0
votes

I see that all of the examples per the documentation use some form of a simple web application (For example, Flask in Python). Is it possible to use cloud run as a non web application? For example, deploy cloud run to use a python script and then use GCP Scheduler to invoke cloud run every hour to run that script? Basically my thinking for this is to avoid having to deploy and pay for Compute Engine, and only pay for when the cloud run container is invoked via the scheduler.

2

2 Answers

5
votes

It's mandatory to answer to HTTP request. It's the contract of Cloud Run

  • Stateless (no volume attached to the container)
  • Answer to HTTP request

However, if you already have a python script, it's easy to wrap it in a flask webserver. Let's say, you have something like this (I assume that the file name is main.py -> important for the Dockerfile at the end)

import ....

var = todo(...)
connect = connect(...)
connect(var)

  1. Firstly, wrap it in a function like this
import ....

def my_function(request):
  var = todo(...)
  connect = connect(...)
  connect(var)
  return 'ok',200

  1. Secondly, add a flask server
from flask import Flask, request
import os
import ....

app = Flask(__name__)

@app.route('/')
def my_function(request):
  var = todo(...)
  connect = connect(...)
  connect(var)
  return 'ok',200

if __name__ == "__main__":
  app.run(host='0.0.0.0',port=int(os.environ.get('PORT',8080)))
  1. Add flask in your requirements.txt
  2. Build a standard container, here an example of Dockerfile
FROM python:3-alpine

WORKDIR /app

COPY requirements.txt .

RUN pip install --no-cache-dir -r requirements.txt

COPY . .
ENV PORT 8080

CMD [ "python", "main.py" ]
  1. Build (with Cloud Build for example) and deploy the service on Cloud Run

Now you have an URL, that you can call with Cloud Scheduler.

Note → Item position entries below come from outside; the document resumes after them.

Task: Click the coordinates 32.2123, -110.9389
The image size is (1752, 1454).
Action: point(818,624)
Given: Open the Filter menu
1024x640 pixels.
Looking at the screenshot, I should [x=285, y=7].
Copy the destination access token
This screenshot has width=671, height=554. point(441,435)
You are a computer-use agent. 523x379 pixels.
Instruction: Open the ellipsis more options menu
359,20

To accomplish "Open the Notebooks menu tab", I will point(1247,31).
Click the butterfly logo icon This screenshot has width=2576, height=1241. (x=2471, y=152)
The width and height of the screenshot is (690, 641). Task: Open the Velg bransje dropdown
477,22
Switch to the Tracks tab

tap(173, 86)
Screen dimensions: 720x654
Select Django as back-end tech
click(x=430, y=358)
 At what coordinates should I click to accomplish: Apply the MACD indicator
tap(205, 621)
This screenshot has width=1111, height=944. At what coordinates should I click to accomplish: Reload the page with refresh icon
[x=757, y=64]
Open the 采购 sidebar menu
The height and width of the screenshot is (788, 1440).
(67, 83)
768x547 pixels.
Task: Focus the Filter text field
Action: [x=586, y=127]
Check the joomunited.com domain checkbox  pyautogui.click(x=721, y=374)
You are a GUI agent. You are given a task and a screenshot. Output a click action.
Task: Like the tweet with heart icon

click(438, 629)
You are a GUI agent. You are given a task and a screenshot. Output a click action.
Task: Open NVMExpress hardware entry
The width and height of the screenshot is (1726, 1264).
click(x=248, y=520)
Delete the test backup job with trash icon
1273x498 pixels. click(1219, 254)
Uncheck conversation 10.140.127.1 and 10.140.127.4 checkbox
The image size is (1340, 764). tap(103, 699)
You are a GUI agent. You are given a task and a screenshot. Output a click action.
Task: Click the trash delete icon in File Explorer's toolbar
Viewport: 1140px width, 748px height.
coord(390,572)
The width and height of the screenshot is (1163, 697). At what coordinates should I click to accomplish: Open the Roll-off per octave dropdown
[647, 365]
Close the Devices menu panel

Be careful, the max request duration is, for now, limited to 15 minutes (soon 4x more) and limited to 2vCPU and 2Gb of memory (again, soon more).

0
votes

It depends what is being installed in the container image, as there is no requirement that one would have to install a web-server. For example, with such an image I can build Android applications, triggered whenever a repository changes (file excludes recommend) ...and likely could even run a head-less Android emulator for Gradle test tasks and publish test results to Pub/Sub (at least while the test-suite wouldn't run for too long). I mean, one has to understand the possibilities of Cloud Build to understand what Cloud Run can do.